The important thing here is that this mood, which may be thought of as an arrangement of emotions, a set of conditions that guide or shape the way we feel, is grounded in "the everydayness of Being with one another". That is, the ordinary sense in which we have to get along with other people in order to get anything done.

It is because our academic work is always related to the work of others that it cannot get beyond the problem of mood. Even the most academic text will have an emotional aspect, an underlying feeling. We sometimes call this feeling "style", but Michel Foucault may have been onto something when he called it an "enunciative modality" (a way or manner of speaking, let us say). Now, we learn a style from others, just as we really do learn to smile, or at least learn what a smile is, by watching others. But it is not enough to have seen a style to know how it is done. In order to develop a style you must find a way really to feel the mood of the particular research community you are writing for.

Smile and the world smiles with you, "they" say. In any case, you have to find an effective way of making your reactions to the work of others known, e.g., your puzzlement, your disagreement, your approval. You have to make your smile clearly distinguishable from other emotional expressions.
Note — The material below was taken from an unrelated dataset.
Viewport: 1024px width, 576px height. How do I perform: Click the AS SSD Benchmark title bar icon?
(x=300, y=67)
Indeed, Beckett tells us, while Watt's smile does clearly look more like a smile than a sneer or yawn, "to many it seemed a simple sucking of the teeth." A few pages later, like I say, there's a funny episode where Watt meets a gentleman:
My name is Spiro, said the gentleman.
Watt smiled.
No offence meant, said Mr Spiro.

Monday, January 08, 2007

Academic Writing: now with feeling

Writers normally begin the year with a resolution to write more, or at least more often, more regularly. That's certainly my intention with this blog. So, it's Monday afternoon, I'm waiting for my two o'clock meeting, and I pick Harry Blamires' Compose Yourself off the shelf. "This book," he begins (I don't recommend beginning that way), "is directed at readers who want to be able to express their thoughts on paper clearly and logically." There is nothing wrong with that desire, of course, but I think being able to write well is a broader skill. Let me start the new year by explaining what I mean.

First, let me suggest that "being able to express a thought" is really identical with the ability to put it "clearly and logically" to paper. So Blamires is simply proposing to help people express their thoughts in writing. Or, which is the same thing, he proposes to help people to write clearly and logically. Now, I think there is also a need to help people express their feelings on paper. Indeed, people arguably need more help in this department than the one Blamires proposes.
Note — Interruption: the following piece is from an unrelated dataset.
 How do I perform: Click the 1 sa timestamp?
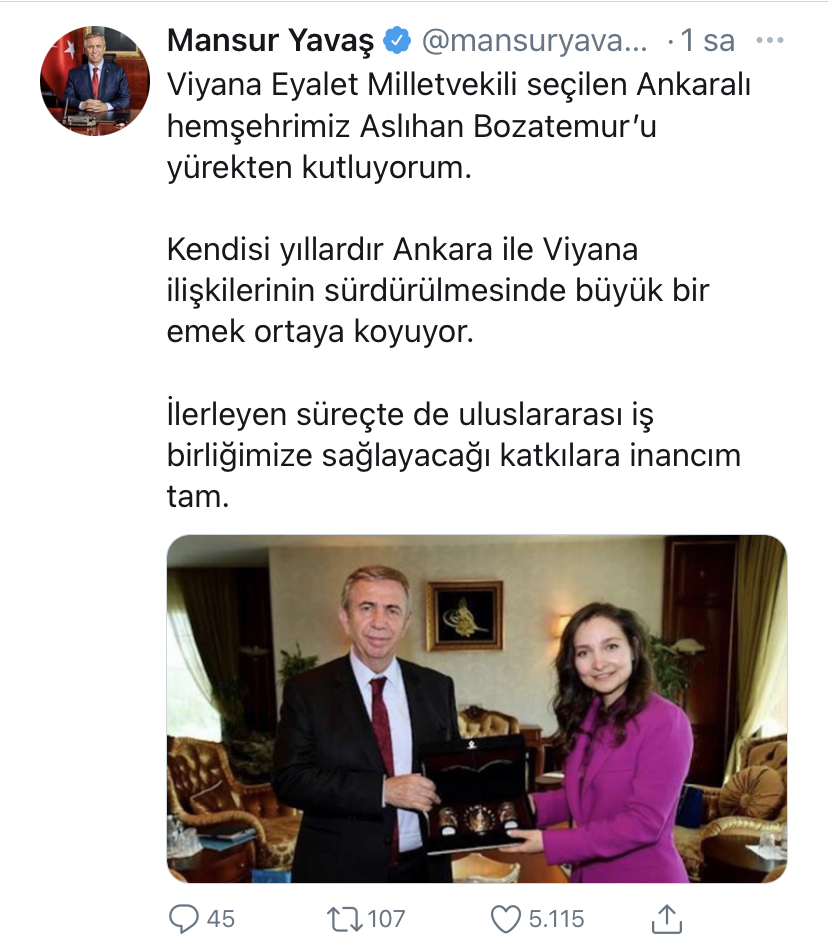pyautogui.click(x=707, y=41)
Even the most academic text has a mood. (I'll try to find Heidegger's remark to this effect in Being and Time.) Many research papers are difficult to read not just because their thoughts, but also their feelings, are imprecisely expressed. "Clarity" is our name for precision in thinking; "intensity" denotes the corresponding precision of feeling. So while I think people do well to write clearly and logically, I also feel that there is a need to help people write more intensely and passionately.

I don't mean they should write more "personally" or that they should say more about how they feel. I simply mean that the very specific set of feelings that underlie a particular research result could be much more precisely rendered in writing than is often the case. Writing involves thoughts and feelings. The difference between texts is a distribution of emphasis, not the absolute absence of one or the other. So, this year, whenever you are preparing your second-to-last draft, try saying "once more, and this time with feeling" before you begin your editing.